#### Textauszug
Ein Film auch über Arbeitswelten, über Maloche für ganz wenig Geld. Und über die kleinen Freuden dazwischen. Einmal leisten sich Fern und Linda May eine Wellness-Pause auf Campingstühlen, mit Gesichtsmasken aus Gurkenscheiben und feuchtem Toilettenpapier.
Den Löwen in Venedig gewann sie ebenfalls
Für ihr Roadmovie über jene Amerikanerinnen und Amerikaner, die das Land aussortiert hat – es ist die Zeit nach der Weltfinanzkrise 2008 –, gewann die Filmemacherin den Löwen in Venedig, den Regie-Oscar und den Oscar für den besten Film, als zweite Frau nach Kathryn Bigelow in der Geschichte der Academy Awards.
Chloé Zhao ist die Regisseurin der Stunde. „Ich fühle mich immer als Außenseiterin“, erzählt die 39-Jährige einer kleinen Journalistenrunde im Videocall. „Wo ich auch bin, ich identifiziere mich mit anderen Außenseitern.“ Diesmal sind es die Opfer der Rezession in der Generation der 60-, 70-Jährigen, die keine Zukunft mehr haben und sie sich dennoch nicht nehmen lassen. Man sieht sich, sagen sie, wenn sie wieder aufbrechen.
Eine Chinesin in Amerika: Chlóe Zhao wuchs in Peking in einer wohlhabenden Familie auf, sie ging in England aufs Internat, studierte Film in New York und lebt heute unweit von Los Angeles. Sie sagt, sie hat ein komplexes Verhältnis zu den USA, das mythische Amerika betrachtet sie auf ihre ganz eigene Weise. Mit einem befremdeten, staunenden Blick.
So hält sie fest, was verschwindet, zeigt die verlorene Generation gerade der Frauen vor der grandiosen Landschaftskulisse des amerikanischen Westens, erklärt die Arbeitsnomaden zu den Westernhelden von heute. Ja, „Nomadland“ ist ein Western über prekäre Pioniere und ihre innere Freiheit, über ihr „natürliches Charisma“, sagt die Regisseurin.
Und über ihre Fähigkeit, auf sich alleine gestellt zu sein und dennoch Solidargemeinschaften zu bilden, sich wiederzufinden, hunderte Meilen oder eine Saison später.
Es ist oft dunkel in diesem Film. Frances McDormand, ein Schattenriss im Gegenlicht. Die Gesichter werden von Camping- Gaslampen spärlich erhellt oder sind in den Schein des Lagerfeuers getaucht, wie im Western. Die Kamera von Joshua James Richards, Zhaos Lebensgefährten, zollt den Protagonisten Respekt, hegt sie ein, teilt die Dunkelheit mit ihnen und schenkt ihnen traumhafte Sonnenuntergänge. Man denkt an Gemälde von Turner, an Filme von Terrence Malick.
########
#### Auflistung
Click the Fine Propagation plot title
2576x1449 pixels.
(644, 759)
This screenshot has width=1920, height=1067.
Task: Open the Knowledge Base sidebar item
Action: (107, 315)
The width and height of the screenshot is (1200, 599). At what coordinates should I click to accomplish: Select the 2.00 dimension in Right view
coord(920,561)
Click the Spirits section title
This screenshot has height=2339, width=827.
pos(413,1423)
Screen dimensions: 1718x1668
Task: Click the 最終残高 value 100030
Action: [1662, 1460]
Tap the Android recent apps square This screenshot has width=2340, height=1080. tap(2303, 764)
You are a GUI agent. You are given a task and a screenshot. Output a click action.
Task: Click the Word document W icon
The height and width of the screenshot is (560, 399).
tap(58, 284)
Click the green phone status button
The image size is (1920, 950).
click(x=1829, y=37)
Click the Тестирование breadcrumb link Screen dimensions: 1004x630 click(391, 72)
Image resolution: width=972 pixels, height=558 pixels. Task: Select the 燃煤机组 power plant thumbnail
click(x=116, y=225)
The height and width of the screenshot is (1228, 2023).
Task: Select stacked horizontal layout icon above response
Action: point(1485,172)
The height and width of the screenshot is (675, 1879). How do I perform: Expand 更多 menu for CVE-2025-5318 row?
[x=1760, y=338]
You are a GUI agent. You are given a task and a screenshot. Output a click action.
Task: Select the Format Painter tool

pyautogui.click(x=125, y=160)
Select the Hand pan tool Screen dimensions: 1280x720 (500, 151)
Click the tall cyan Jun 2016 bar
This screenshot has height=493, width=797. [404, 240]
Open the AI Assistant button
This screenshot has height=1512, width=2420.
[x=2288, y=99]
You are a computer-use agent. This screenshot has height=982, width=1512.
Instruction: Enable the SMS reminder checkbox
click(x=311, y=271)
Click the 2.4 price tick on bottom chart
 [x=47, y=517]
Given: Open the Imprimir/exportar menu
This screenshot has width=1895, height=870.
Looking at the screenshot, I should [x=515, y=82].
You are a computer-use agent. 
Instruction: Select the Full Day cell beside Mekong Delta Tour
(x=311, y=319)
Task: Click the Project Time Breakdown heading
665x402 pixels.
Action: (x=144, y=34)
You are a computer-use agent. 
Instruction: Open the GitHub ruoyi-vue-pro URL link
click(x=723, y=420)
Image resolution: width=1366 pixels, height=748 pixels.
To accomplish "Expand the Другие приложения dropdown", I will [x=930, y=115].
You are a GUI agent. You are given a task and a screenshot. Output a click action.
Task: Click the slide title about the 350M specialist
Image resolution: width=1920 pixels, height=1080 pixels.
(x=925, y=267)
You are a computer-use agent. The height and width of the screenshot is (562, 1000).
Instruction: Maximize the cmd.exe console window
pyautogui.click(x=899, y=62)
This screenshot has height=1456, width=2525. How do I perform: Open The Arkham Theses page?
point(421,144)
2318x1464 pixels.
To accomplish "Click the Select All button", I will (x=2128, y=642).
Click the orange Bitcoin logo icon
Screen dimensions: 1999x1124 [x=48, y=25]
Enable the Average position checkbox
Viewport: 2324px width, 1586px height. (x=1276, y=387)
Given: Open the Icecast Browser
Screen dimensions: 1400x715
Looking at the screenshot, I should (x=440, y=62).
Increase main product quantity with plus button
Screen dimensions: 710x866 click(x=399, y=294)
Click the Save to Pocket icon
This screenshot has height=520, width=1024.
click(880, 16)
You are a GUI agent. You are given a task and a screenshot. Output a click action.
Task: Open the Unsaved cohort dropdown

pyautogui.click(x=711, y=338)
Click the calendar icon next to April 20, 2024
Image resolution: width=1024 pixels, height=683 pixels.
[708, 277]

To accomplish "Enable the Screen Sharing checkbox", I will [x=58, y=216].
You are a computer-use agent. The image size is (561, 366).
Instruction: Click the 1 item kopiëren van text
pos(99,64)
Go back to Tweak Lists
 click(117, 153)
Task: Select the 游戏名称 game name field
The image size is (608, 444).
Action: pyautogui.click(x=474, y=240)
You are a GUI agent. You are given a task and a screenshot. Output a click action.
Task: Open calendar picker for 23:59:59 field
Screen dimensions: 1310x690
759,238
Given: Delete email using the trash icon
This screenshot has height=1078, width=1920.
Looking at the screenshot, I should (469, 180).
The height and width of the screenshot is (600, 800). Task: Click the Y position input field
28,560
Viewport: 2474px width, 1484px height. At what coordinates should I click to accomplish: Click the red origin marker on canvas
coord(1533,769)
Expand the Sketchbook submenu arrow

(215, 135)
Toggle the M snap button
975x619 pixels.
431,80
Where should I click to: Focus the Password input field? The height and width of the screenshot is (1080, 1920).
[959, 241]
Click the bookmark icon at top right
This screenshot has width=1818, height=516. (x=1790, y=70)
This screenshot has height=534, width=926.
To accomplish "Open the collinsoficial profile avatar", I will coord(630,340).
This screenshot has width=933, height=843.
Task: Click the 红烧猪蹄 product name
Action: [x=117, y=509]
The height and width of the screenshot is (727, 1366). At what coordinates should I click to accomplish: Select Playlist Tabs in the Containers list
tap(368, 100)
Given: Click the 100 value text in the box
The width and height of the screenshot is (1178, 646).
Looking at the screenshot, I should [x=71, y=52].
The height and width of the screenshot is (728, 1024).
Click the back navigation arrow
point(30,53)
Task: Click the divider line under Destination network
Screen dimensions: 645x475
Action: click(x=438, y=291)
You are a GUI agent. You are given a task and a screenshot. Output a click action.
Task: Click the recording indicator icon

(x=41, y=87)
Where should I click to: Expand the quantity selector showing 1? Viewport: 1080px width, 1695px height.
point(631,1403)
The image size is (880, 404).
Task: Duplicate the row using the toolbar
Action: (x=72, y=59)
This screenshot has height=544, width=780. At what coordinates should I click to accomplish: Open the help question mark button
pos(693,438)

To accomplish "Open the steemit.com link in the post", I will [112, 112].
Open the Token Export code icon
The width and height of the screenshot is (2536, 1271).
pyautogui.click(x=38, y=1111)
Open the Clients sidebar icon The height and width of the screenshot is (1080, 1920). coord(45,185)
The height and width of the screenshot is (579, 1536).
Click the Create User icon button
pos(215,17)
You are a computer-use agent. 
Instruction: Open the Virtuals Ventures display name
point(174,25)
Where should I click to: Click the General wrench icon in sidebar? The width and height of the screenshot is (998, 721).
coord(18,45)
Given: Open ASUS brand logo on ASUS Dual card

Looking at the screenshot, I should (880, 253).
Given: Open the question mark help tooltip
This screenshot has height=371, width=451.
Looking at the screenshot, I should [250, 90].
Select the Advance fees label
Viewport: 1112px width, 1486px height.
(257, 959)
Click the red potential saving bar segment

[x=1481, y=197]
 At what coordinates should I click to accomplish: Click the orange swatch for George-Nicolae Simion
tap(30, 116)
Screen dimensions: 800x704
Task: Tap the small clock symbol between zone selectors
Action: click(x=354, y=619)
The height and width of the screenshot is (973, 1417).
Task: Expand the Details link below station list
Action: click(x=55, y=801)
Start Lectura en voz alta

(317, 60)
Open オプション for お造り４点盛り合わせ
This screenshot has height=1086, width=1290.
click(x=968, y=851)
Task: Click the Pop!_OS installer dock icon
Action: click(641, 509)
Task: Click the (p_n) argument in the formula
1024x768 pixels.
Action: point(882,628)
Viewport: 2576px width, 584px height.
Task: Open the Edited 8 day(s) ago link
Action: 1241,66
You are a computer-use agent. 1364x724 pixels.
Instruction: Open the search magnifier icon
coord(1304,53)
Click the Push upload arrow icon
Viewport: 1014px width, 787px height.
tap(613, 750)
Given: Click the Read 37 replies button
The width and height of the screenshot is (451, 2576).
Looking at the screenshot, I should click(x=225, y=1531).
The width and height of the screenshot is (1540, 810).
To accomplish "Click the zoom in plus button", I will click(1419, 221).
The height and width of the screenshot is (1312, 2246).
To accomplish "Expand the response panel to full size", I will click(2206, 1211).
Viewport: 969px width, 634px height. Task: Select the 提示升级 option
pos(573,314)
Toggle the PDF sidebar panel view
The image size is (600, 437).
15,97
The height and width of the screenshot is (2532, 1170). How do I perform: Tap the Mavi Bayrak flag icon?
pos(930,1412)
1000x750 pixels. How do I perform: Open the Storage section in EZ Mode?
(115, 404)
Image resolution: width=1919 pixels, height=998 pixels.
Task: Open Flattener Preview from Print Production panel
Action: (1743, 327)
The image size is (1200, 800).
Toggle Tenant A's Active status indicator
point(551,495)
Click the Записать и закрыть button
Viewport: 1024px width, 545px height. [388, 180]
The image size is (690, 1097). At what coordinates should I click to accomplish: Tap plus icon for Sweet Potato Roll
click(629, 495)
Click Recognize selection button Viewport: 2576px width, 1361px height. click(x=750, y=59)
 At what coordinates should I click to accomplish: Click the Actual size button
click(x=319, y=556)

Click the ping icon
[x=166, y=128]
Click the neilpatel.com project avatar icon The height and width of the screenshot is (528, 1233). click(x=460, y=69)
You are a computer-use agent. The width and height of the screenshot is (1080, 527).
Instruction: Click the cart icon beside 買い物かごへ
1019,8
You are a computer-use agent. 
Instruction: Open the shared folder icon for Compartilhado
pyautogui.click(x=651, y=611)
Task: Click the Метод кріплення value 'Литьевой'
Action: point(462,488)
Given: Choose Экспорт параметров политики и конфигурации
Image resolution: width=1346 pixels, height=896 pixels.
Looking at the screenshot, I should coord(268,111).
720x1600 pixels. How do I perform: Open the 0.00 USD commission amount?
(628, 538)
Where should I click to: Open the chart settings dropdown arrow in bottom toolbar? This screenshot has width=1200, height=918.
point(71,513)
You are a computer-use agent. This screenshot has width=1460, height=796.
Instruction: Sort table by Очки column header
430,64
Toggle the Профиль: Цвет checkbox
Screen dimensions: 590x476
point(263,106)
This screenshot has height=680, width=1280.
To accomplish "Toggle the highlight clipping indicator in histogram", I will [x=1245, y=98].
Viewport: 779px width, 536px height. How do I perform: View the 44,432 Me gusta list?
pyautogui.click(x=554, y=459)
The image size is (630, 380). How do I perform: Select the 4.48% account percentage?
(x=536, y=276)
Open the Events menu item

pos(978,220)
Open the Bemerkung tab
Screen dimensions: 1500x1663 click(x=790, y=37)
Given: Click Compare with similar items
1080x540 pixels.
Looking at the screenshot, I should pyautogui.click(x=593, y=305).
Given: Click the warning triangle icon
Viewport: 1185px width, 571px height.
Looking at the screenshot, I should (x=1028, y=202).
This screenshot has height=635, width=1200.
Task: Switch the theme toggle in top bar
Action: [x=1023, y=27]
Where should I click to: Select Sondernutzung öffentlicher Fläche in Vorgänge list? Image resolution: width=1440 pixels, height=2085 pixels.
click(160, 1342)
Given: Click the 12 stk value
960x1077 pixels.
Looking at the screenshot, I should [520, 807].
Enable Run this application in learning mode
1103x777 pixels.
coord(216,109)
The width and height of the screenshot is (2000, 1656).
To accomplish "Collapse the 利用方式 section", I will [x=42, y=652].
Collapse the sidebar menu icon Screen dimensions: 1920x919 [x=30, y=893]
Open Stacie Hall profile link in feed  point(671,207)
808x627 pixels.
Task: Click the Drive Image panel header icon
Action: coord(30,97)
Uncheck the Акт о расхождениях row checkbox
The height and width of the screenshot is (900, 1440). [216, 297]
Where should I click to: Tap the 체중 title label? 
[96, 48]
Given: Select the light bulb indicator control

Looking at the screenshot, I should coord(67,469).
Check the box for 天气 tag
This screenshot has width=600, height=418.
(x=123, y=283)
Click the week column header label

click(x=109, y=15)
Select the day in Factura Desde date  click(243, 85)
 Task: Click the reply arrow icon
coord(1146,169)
########
§ **Arbeitsauftrag**
Fassen Sie den Absatz des Textauszugs, der mit „Eine Chinesin in Amerika“ beginnt, als kurze Stichpunktliste zusammen und bewahren Sie dabei seine wesentlichen Angaben. Die Zeilen sind eigenständiges Material und gehören nicht zum Textauszug.

§ **Lösung**
- Zhao: Chinesin in Amerika
- aufgewachsen in Peking in einer wohlhabenden Familie
- Internat in England
- Filmstudium in New York
- lebt heute unweit von Los Angeles
- komplexes Verhältnis zu den USA
- betrachtet das mythische Amerika auf ganz eigene Weise, mit befremdetem, staunendem Blick